Realizamos inicialmente uma necessária revisão bibliográfica, a qual nos proporcionou maior

consistência nas bases teóricas e na definição das categorias-chave de análise, tais como

capital comercial, reestruturação produtiva, formação profissional e estratégias formativas,

possibilitando a apreensão da dinâmica econômica e social do segmento dos supermercados

no ramo do comércio.

Em seguida realizamos entrevistas com os gerentes de recursos humanos dos

supermercados, estes apresentados como os definidores da política de recrutamento, formação

profissional e promoção funcional, levantando dados sobre questões vinculadas ao processo

de trabalho. Selecionamos descritores capazes de permitir uma caracterização aproximada da

complexa realidade vivenciada pelos supermercados. As entrevistas enquadravam-se no

formato semi-estruturado para termos a necessária flexibilidade no trato das idiossincrasias

próprias dos encontros humanos, porém sem nos distanciarmos do esquema básico de

questões que respondiam ao problema central da pesquisa; com essas entrevistas queríamos

captar as “impressões” e “entendimentos” dos sujeitos envolvidos com as transformações

organizacionais e com as políticas de formação profissional deste específico nicho do mundo

do trabalho.

----

> _TAREFA PROPOSTA 1_: Transcreva do trecho sobre a pesquisa nos supermercados a parte que começa com as palavras "questões que respondiam" e termina com "do trabalho.".
> _TAREFA PROPOSTA 2_:
Responda às perguntas abaixo com base no trecho sobre a pesquisa nos supermercados.
(a) Quais categorias-chave de análise são citadas?
(b) Com quem foram realizadas as entrevistas?
(c) Em que formato se enquadravam as entrevistas?

[Itens de um conjunto de dados]
----

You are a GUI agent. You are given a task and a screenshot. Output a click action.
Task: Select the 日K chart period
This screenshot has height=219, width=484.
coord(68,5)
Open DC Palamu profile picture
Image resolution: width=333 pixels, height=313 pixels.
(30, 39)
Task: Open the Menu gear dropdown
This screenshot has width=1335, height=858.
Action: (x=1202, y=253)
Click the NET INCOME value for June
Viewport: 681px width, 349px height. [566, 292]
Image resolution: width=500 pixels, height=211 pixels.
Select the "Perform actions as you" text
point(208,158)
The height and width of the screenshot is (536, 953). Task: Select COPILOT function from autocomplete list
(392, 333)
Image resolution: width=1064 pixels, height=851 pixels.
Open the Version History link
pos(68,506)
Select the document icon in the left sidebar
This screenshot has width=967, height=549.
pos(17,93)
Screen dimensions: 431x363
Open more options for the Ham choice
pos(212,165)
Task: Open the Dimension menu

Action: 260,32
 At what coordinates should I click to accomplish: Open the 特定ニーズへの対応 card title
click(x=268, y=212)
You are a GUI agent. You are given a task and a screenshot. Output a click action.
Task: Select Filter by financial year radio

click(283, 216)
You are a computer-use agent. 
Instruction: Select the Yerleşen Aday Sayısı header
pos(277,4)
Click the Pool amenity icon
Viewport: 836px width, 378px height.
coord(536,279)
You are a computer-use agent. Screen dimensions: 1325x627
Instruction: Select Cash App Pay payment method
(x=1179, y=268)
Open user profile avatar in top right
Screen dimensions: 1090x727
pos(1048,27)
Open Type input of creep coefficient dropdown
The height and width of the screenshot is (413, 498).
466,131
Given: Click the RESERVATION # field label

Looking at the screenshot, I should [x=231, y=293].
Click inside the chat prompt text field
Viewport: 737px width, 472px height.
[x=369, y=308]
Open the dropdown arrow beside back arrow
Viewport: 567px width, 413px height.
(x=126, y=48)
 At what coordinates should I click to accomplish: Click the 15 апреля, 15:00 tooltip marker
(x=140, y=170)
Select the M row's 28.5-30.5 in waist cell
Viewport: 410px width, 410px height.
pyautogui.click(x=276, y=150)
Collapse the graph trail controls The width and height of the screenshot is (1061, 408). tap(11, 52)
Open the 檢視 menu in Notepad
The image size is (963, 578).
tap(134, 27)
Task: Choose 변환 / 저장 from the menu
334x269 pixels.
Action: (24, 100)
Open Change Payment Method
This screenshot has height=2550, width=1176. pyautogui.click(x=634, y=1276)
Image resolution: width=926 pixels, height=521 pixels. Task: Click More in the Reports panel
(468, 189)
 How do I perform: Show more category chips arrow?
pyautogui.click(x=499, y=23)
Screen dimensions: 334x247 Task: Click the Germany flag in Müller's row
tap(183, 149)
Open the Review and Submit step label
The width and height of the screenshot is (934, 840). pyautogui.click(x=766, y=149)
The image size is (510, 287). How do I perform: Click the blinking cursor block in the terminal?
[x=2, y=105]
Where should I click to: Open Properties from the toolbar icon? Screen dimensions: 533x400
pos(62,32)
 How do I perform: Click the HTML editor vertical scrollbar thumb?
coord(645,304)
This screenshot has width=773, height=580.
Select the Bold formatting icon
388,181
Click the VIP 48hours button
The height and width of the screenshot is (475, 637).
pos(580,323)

----

> _RESPOSTA DA TAREFA 1_:
questões que respondiam ao problema central da pesquisa; com essas entrevistas queríamos

captar as “impressões” e “entendimentos” dos sujeitos envolvidos com as transformações

organizacionais e com as políticas de formação profissional deste específico nicho do mundo

do trabalho.

> _RESPOSTA DA TAREFA 2_:
(a) Capital comercial, reestruturação produtiva, formação profissional e estratégias formativas.
(b) Com os gerentes de recursos humanos dos supermercados.
(c) No formato semi-estruturado.